Vaincu par
Nabuchodonosor. - Fin de la Monarchie Égyptienne.
Éphrée,
Apriès. Nous trouvons ici le premier des synchronismes que nous cherchons. Le
Pharaon Ephrée de l’Écriture est, sans aucun doute, le Vaphris
de Manéthon et l’Apriès des Grecs : si donc l’époque de l’irruption de
Nabuchodonosor en Égypte et de la fin du règne d’Éphrée est connue, l’époque
où finit le règne d’Apriès, et avec lui la monarchie Égyptienne, sera par-là
même déterminée d’une manière certaine. Nous ne touchons que sommairement la
preuve. Ézéchiel
annonce à plusieurs reprises la ruine de l’Égypte, et ses Prophéties sont
soigneusement datées de l’année où Jéchonias, roi de Juda, fut conduit
prisonnier à Babylone, ce qui eut lieu l’an 599 avant l’ère chrétienne. La
captivité de ce prince fut aussi celle du Prophète, comme il le dit lui-même
en marquant l’année où il eut les visions relatives à la réédification de la
Ville et du Temple[1] : cette circonstance put être
un des motifs qui lui firent choisir, pour la date de ses Prophéties, l’époque
de la captivité de Jéchonias, si remarquable d’ailleurs par les vues de Dieu
sur ce prince. Trois
des Prophéties d’Ézéchiel contre l’Égypte, datées de la dixième, de la
onzième et de la douzième année, n’annoncent encore que des évènements
éloignés ; mais une quatrième, datée de la vingt-septième année, est plus
précise et plus pressante.
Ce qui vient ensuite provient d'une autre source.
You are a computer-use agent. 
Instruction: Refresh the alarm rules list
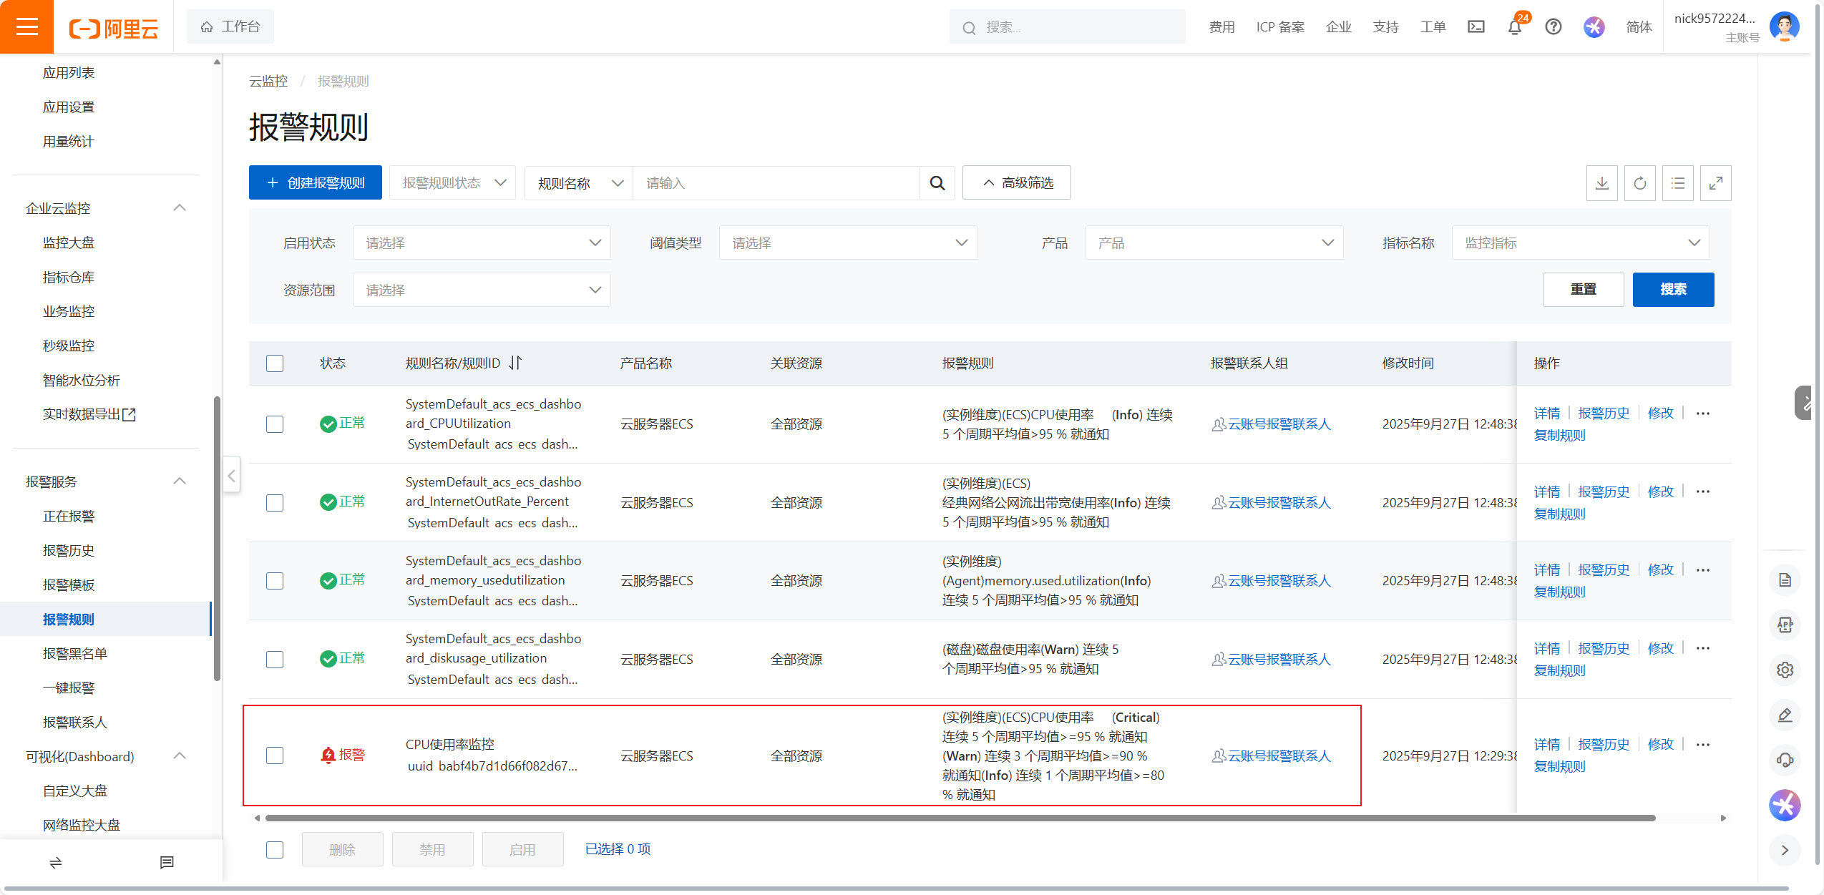pos(1639,183)
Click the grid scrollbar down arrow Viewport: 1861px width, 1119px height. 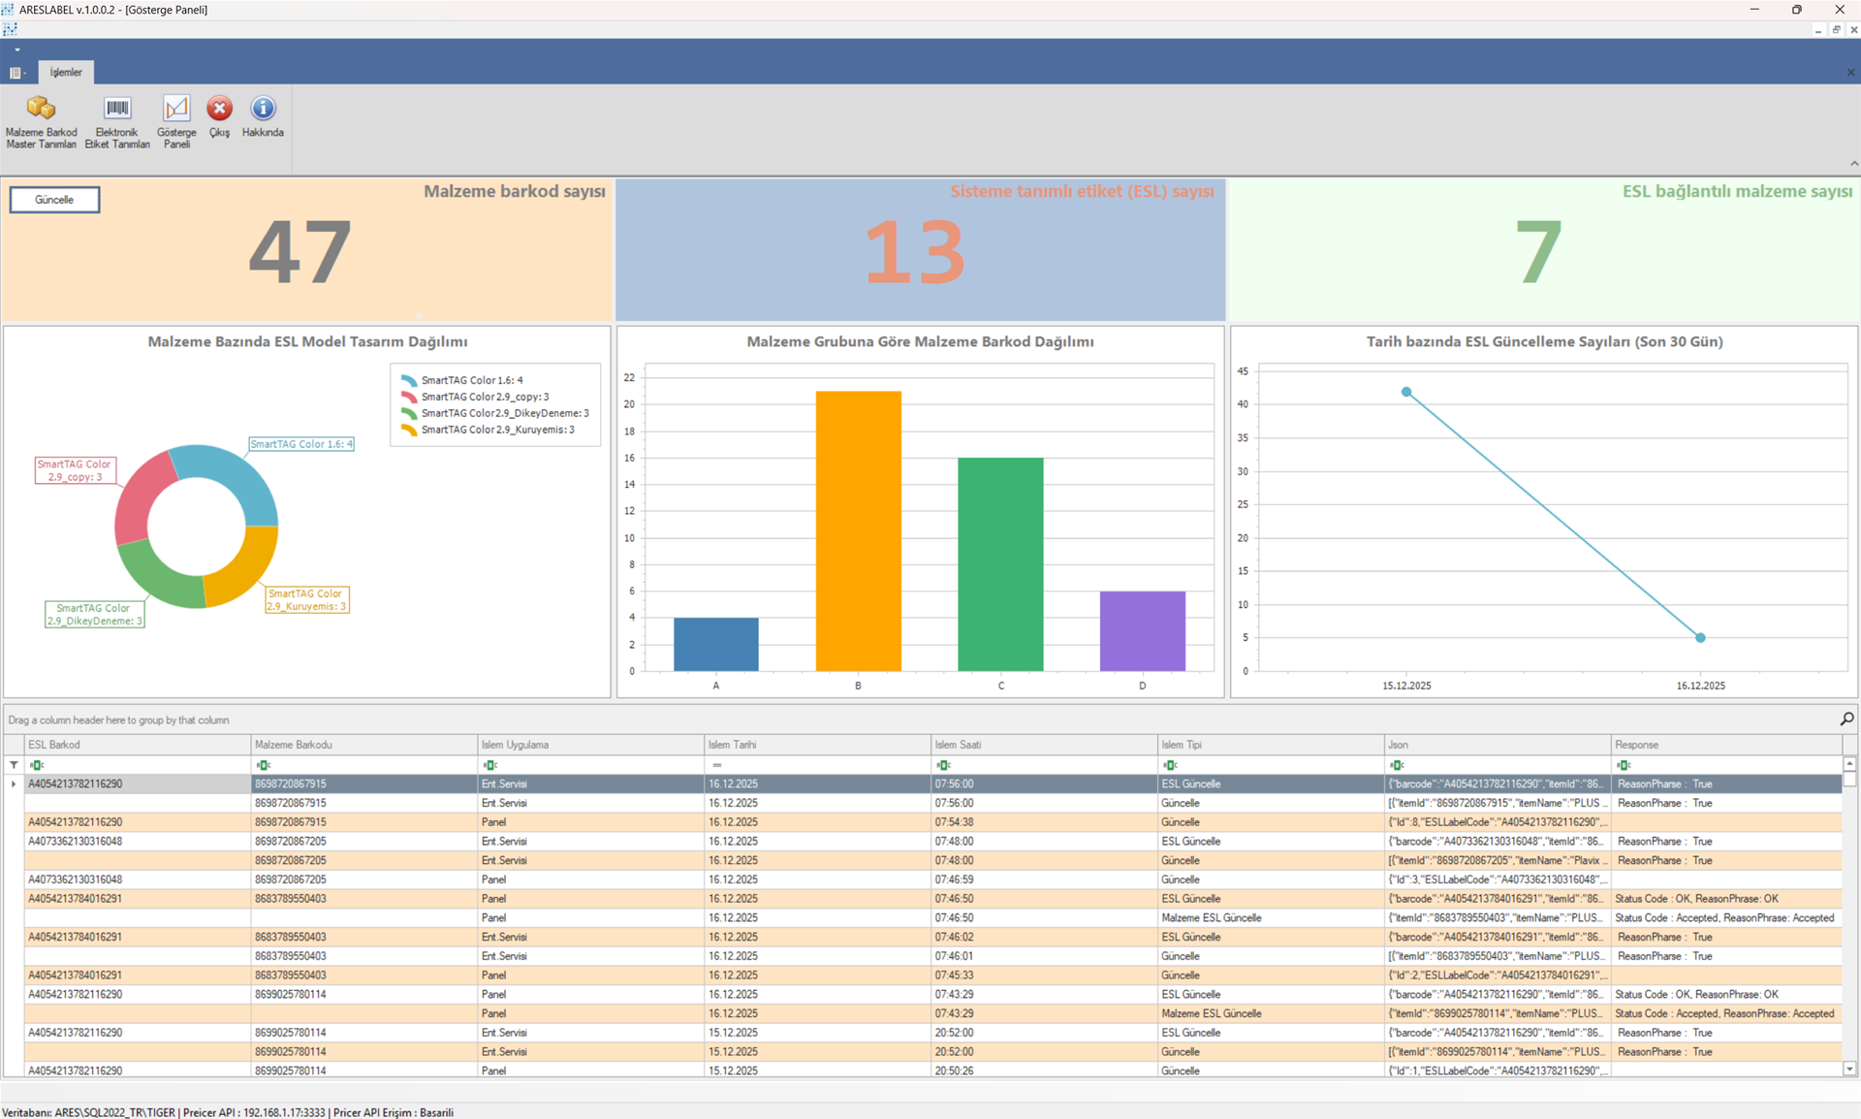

Nabuchodonosor, roi de Babylone, y est expressément
nommé ; c’est le Seigneur qui l’amènera sur la terre d’Égypte, et l’Égypte
sera la récompense du service que l’armée de Nabuchodonosor vient de lui
rendre au long et pénible siège de Tyr[2] : tout annonce l’exécution
prochaine des menaces faites depuis longtemps. La vingt-septième année après
la translation de Jéchonias était la cinq cent soixante-douzième avant l’ère
chrétienne. L’invasion de l’Égypte put donc avoir lieu dès la fin de cette
année, puisque la Prophétie était du premier jour de son premier mois, et la
guerre aurait continué dans la suivante, cinq cent soixante-onzième, qui serait
l’époque de la catastrophe d’Ephrée et de son peuple. On ne peut en effet
mettre cet événement plus tard : le commencement et la durée du règne de
Nabuchodonosor, bien marqués dans l’Écriture, en fixent le terme à l’an 562,
neuf ans seulement après son retour dans ses états. C’est assez, mais ce
n’est pas trop, pour tout ce que Daniel rapporte de ce prince : le songe
qu’il eut alors, les douze mois que le Seigneur lui accorde pour rentrer en
lui-même et profiter des avis du Prophète, les sept années du châtiment qui
punit son orgueil ; son repentir et le témoignage qu’il en donne par l’édit
adressé à tous les peuples de son empire[3]. Le
règne d’Apriès finit donc en l’année 571 A. C., quarante-six ans avant
l’entrée de Cambyse en Égypte, et six ans plus tard que Manéthon ne le
suppose. Nous devons expliquer d’où vient cette différence. L’Écriture
nous instruit d’un fait important de l’Histoire d’Égypte, qu’ont ignoré les
Écrivains profanes, qu’ont dû surtout ignorer les Grecs, qui n’étudiaient
l’histoire de ce pays que dans les fables forgées par les prêtres Égyptiens,
postérieurement aux désastres de leur nation. Elle nous apprend que
Nabuchodonosor, après sa victoire, traita l’Égypte comme il avait traité la
Judée et les autres contrées voisines, tant de la Syrie que de l’Arabie. Il
en tira les habitants pour les transférer dans ses états : c’est-à-dire,
qu’il enleva, ainsi qu’il l’avait fait à Jérusalem, les principaux, de la
nation ; les grands, les prêtres, les artisans, tous ceux qui pouvaient lui
donner quelque inquiétude en Égypte, ou lui être de quelque utilité à Babylone
et dans ses anciennes provinces. La
captivité de l’Égypte devait durer 40 ans : commencée en 571 A.C., elle dut
finir en 531, l’année qui précéda la mort de Cyrus, arrivée en 530. Ce fut le
dernier acte, en ce genre, de la sagesse et de la bienveillance de ce prince,
qui déjà, cinq ans auparavant, avait délivré de même et renvoyé chacun dans
leur patrie, les Juifs et les autres captifs des pays voisins de la Judée.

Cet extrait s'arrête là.